とにかくそんな訳で、本はあんまり好きではありませんでした。どちらかというと漫画の方が好きです。読むと言っても一般的なメジャー漫画というよりは(例えばワンピースとか鬼滅の刃とかは読んでいないのです。)ちょっとダークな漫画というか・・・最近読んだのは「血の轍」という作品でした。メジャーな漫画となると突き抜けたメジャーになってしまって「ベルサイユのばら」とか「ブラックジャック」とかは、ずっと手元に持っています。「アドルフに告ぐ」も一度読んでみたいと思いながら今日まで来ているのですが・・・。

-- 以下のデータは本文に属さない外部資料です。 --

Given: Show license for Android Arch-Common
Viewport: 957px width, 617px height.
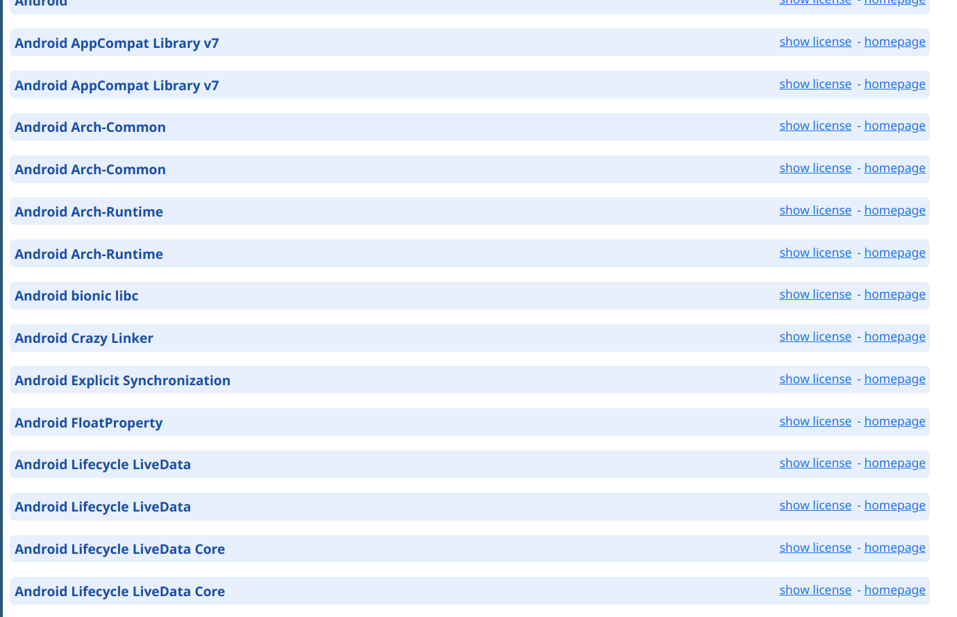Looking at the screenshot, I should click(815, 126).
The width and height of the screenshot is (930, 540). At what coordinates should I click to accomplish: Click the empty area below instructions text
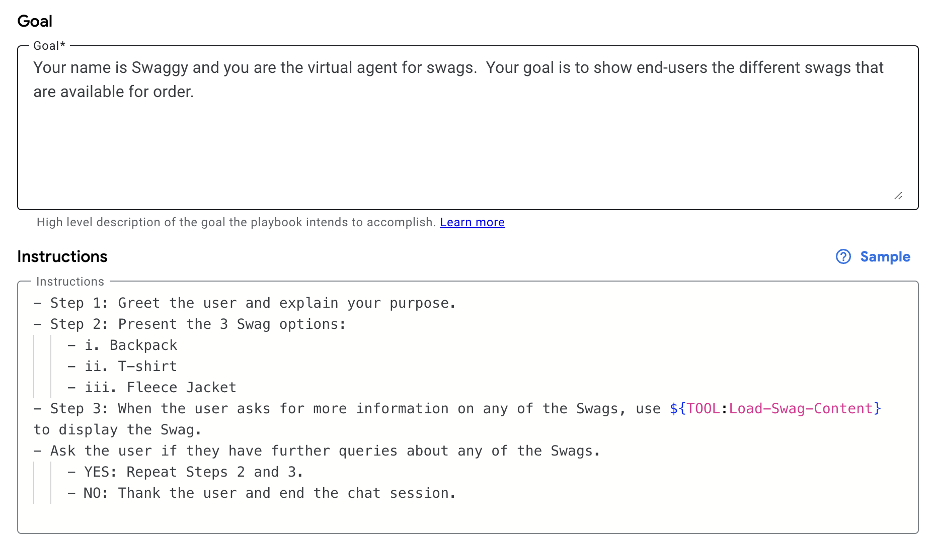468,518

漫画って本より格が下がるような気がするのですが、漫画もすごい作品がたくさんあるように思います。要は自分の心が何かを感じたなら、何であろうと良いのではないかと思います。眠気と戦って読んだ振りをしている名著より「うーん・・・。」と唸り考え込む漫画の方がいい場合もあるでしょう。何が上で何が下とか、何が良くて何が悪いとかでなく、素直に感じたものを見つめるのが大事なのでしょうね。
ただ最近、40歳を超したころから「本」というものを何となく意識するようになりました。

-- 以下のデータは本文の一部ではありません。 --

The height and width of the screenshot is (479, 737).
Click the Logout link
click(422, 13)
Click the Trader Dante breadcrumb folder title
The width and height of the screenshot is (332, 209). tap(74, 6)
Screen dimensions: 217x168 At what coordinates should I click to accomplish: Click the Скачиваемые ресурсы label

私の生活はどちらかというと人と接する機会が少ないです。もちろん生徒さんと接することはありますが、それでも一人でいる時間が多い。これは自分が望んでいるスタイルですので構わないのですが、ともすれば自分の中だけで世界が出来上がってしまう危うさがあります。それはそれで独創性とか個性とかで評価される場面もありますが、一歩間違えれば孤立します。かと言ってどんどん人と関わっていこうとする性格ではない。そこでふと頭に浮かんだのが「本」です。

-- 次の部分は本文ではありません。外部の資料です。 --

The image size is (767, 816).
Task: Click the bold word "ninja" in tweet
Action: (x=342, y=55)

「この問題について誰かの意見を聞きたい。」「この分野でもっと詳しく知っている人と会いたい。」そう思っても、どれだけ実現可能だろう?もちろん誰かと討論してもいい。意見を聞きに行くためにアポイントを取ってもいい。でも私にはハードルが高い。でも本なら、その人の意見や気持ち、世界を自分のペースで知ることが出来る。つまり本を読むことは、私にとって誰かと会うことと等しいのではないか。本なら、その作者が思っていることを作品としてまとめてくれているし、自分に合わないとか、まだ早いとか思えば本を閉じればいい。実際に人と会うのとは違って、何度でも作品の中にその人に会いに行っても邪魔にならない。自分に必要な時に本を開けばいい訳だから。意見を聞きたい時に、チャットGTPも時々使うのですが、やはり本は血が通っているというか・・・やりとりするのではなく、静かにその人の産み出した作品を眺めている感じです。相手の話をじっと聞いている。そして自分の世界と繋がっていく。そういう静かなやり取りが、確かに心に染みこんでくる。
私は文字を読むという事が得意ではないので、オーディブルを活用しています。オーディブルなら作業をしながら聴けるし、私には合っているようです。最近は「モモ」という児童書を聴きました。私は振れ幅の大きな人間で、音楽でもパンクの次にクラシックを聴いたり、オーディブルでも芥川龍之介の「或阿呆の一生」のラスト「彼は唯薄暗い中にその日暮らしの生活をしていた。言はば刃のこぼれてしまった、細い剣を杖にしながら。」・・・・・を聴いた次に「にっくき脂肪。脱メタボ!あなたが悪いのではない。脳の仕組みのせい!」とダイエット本を聴ける寛容性を持っていて(これを寛容性と呼ぶのか?)とにかく何でも聴いています。
「本好きの子にするため。」
母ちゃん、そんな動機じゃ本は好きになれないよ。
そうだな・・・。本は自分とたった30~40センチの間に宇宙でも、深海でも、太古の昔でも遠い未来でも、現実も空想もなんでも描き出して連れていってくれることができる。その人が見た情景を自分も見ることが出来る。いろんな人のいろんな世界や意見を、静かに自分の場所から知ることが出来る。遠慮なく自分の意見を抱いていい。この人の主張は受け入れられないって思ってもいいし、この人の考え大好きだって思ってもいい。遠ざけても、ずっと側に置いてもいい。語弊があるかもしれないけど、人間よりも気兼ねなく付き合えて、でも深く知ることができる感じかな。
もし一人きりでいたくて、でも誰かと出会いたいなら、本を思い浮かべてもいいかもしれないね。